Aquellos vagabundos debieron de haber contemplado la Tierra, que giraba en la estrecha zona entre el hielo y el fuego, y debieron de adivinar que era el favorito entre los hijos del Sol. Aquí habría inteligencia; pero tenían incontables estrellas delante de sí, y quizá nunca más volviesen por aquí.

Y así fue que dejaron un centinela, uno de los millones que han dispersado por todo el universo, para que vigilen los mundos con promesa de vida. Era un faro que a través de las edades ha venido señalando pacientemente el hecho de que nadie lo había descubierto.

Quizá comprenderéis por qué colocada aquella pirámide de cristal sobre la Luna en lugar de sobre la Tierra. A sus constructores no los interesaban las razas que estaban aún luchando por salir del salvajismo. Solamente les interesaría nuestra civilización si demostramos nuestra aptitud para sobrevivir al espacio y escapándonos así de nuestra cuna, la Tierra. Ese es el reto con que todas las razas inteligentes tienen que enfrentarse, mas tarde o más temprano. Es un reto doble, pues depende a su vez de la conquista de la energía atómica y de la ultima elección entre la vida y la muerte.

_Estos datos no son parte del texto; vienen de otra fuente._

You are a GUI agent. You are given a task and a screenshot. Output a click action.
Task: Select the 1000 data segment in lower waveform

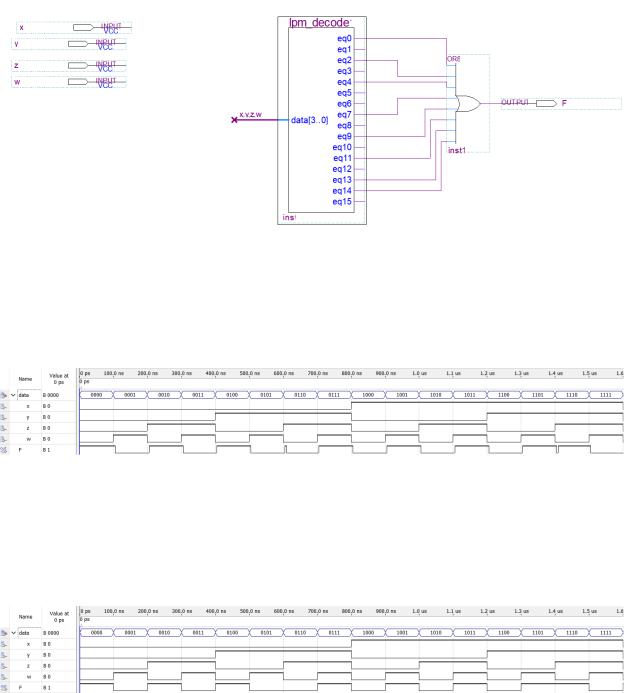click(368, 632)
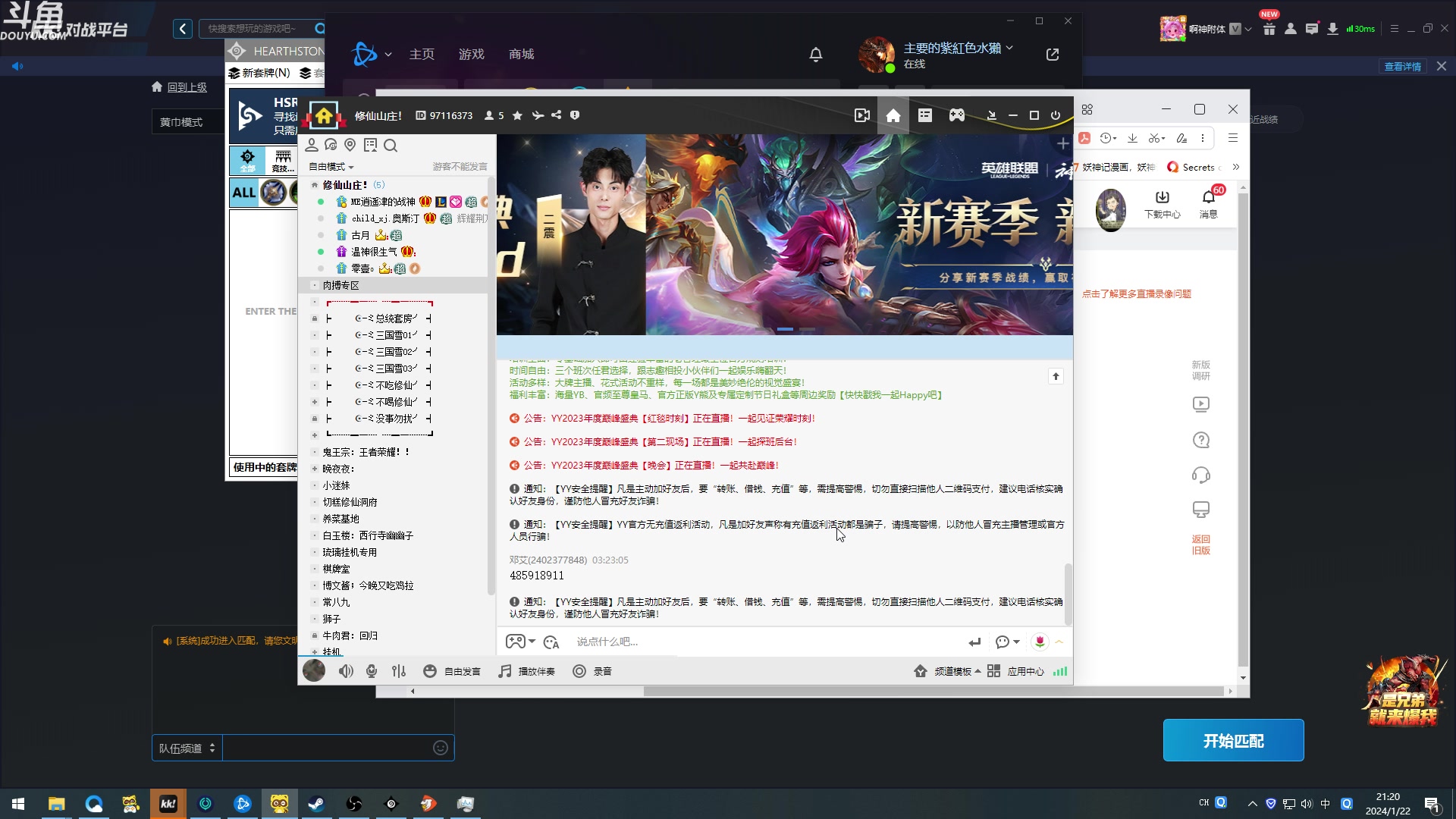Switch to the 游戏 tab

471,54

Una vez hubiésemos superado aquella crisis sería solamente cuestión de tiempo el que encontrásemos la pirámide y la abriésemos. Ahora habrán cesado sus señales y aquellos cuyo deber sea éste estarán dirigiendo sus mentes hacia la Tierra. Quizá deseen ayudar a nuestra joven civilización. Pero deben de ser muy, muy viejos, y los viejos tienen can frecuencia una envidia loca de los jóvenes.
Nunca puedo mirar la Vía Láctea sin preguntarme de cuál de aquellas compactas nubes de estrellas vendrán los emisarios. Si me perdonáis un símil tan prosaico, diré que hemos roto el cristal de la alarma de bomberos, y no nos queda más que hacer sino esperar.
Y no creo que tengamos que esperar mucho.